### SOURCE MATERIAL
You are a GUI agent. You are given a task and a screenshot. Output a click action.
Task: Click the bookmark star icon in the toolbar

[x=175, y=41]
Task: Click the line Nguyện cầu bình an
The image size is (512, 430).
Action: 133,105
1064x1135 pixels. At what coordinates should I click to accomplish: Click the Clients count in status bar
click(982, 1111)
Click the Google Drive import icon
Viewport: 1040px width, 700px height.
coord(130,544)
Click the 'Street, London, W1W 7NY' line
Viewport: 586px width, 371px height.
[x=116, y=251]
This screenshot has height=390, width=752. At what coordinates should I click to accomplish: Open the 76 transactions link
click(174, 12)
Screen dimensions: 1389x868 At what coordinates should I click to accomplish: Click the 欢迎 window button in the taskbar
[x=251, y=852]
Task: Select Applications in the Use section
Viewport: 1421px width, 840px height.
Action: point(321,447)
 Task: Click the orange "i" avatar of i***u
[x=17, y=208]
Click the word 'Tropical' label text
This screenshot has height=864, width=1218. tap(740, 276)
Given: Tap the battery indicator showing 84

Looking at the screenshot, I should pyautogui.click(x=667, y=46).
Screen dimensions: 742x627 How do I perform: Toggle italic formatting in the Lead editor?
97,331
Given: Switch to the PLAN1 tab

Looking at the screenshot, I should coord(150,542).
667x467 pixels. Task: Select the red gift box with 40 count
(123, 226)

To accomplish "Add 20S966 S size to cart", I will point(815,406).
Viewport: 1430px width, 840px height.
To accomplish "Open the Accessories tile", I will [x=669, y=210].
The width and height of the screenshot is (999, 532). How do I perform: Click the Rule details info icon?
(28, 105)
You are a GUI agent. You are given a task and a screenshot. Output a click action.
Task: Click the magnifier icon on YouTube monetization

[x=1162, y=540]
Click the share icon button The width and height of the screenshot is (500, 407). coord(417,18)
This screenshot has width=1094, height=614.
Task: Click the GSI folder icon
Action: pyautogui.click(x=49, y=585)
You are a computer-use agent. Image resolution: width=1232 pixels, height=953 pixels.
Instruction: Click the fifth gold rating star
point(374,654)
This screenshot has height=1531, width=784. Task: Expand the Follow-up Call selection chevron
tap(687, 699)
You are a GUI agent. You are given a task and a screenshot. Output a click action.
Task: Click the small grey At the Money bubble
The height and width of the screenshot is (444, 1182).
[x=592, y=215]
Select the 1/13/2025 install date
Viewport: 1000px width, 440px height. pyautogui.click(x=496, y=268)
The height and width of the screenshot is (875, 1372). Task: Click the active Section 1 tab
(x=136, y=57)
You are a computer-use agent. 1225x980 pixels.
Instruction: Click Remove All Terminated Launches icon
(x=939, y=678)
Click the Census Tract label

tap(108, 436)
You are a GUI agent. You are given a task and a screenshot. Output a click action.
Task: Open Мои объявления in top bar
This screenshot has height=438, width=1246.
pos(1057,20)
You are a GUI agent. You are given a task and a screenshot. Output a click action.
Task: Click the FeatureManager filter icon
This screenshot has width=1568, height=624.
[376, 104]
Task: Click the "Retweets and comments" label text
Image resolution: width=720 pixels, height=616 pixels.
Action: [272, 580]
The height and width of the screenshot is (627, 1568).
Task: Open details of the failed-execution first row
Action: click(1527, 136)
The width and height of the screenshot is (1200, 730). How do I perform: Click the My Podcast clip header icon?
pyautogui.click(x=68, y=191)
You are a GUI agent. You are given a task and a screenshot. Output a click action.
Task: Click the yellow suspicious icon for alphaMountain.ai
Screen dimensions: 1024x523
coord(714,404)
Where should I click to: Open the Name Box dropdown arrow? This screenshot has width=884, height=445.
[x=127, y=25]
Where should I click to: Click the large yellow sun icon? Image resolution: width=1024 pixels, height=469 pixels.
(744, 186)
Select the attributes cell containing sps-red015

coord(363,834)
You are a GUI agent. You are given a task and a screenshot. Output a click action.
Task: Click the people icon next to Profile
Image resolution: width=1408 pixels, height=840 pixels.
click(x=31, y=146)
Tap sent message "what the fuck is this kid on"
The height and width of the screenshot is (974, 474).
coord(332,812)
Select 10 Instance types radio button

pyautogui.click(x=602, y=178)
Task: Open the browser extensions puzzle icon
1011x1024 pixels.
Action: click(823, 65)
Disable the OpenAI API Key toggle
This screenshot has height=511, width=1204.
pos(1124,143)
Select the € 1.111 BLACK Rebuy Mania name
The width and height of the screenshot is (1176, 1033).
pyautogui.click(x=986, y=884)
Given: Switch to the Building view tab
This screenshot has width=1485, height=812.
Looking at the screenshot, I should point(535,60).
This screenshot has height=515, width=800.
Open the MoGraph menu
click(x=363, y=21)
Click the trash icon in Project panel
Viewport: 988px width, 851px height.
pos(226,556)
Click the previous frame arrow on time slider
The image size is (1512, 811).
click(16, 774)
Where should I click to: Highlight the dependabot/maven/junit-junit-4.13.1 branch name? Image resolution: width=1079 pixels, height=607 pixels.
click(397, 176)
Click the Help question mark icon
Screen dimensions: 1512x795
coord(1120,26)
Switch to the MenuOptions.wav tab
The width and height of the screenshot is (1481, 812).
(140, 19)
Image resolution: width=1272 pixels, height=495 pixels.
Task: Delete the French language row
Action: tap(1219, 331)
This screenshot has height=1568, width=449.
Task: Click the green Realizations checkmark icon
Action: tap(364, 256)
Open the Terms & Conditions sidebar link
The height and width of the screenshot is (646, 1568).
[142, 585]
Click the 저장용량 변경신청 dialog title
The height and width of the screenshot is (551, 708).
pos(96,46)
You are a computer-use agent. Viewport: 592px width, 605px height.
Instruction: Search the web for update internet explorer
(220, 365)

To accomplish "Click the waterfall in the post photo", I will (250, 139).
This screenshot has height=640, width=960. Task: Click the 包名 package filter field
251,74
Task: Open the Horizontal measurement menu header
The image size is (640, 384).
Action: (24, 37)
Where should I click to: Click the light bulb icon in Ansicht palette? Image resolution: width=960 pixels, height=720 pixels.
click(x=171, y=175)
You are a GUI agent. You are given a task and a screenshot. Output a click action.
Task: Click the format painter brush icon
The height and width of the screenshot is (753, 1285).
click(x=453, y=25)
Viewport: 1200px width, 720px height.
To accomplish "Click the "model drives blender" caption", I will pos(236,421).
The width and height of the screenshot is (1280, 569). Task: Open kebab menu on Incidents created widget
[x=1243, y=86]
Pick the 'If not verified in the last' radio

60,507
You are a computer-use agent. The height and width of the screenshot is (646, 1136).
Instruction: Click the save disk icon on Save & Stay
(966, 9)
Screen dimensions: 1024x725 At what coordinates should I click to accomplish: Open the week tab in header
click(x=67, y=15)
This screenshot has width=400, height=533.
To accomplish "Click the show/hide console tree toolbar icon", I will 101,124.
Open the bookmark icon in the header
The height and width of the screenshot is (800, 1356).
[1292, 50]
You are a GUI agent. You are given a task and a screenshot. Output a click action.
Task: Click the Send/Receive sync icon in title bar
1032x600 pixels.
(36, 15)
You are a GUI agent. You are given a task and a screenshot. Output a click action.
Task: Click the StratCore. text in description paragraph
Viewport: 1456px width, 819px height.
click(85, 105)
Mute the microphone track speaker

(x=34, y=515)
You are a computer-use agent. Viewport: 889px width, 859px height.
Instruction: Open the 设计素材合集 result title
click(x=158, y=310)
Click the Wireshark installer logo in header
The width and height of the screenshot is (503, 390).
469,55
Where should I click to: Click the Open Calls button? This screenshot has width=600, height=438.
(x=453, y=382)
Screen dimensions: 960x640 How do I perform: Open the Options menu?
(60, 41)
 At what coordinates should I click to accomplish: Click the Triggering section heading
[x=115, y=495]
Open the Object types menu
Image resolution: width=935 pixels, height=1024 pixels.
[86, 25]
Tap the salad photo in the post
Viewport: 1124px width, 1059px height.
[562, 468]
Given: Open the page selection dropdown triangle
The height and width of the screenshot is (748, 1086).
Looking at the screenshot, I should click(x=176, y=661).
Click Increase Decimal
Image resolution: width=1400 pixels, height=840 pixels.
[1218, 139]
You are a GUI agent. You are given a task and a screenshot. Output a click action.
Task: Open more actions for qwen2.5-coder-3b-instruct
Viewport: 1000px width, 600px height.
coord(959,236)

### DIRECTIONS FOR THIS TASK
Within the material above, find the lines that contain the word "computer"; copy them.

### EXPECTED OUTPUT
You are a computer-use agent. Image resolution: width=1232 pixels, height=953 pixels.
You are a computer-use agent. 1225x980 pixels.
You are a computer-use agent. Viewport: 592px width, 605px height.
You are a computer-use agent. The height and width of the screenshot is (646, 1136).
You are a computer-use agent. Viewport: 889px width, 859px height.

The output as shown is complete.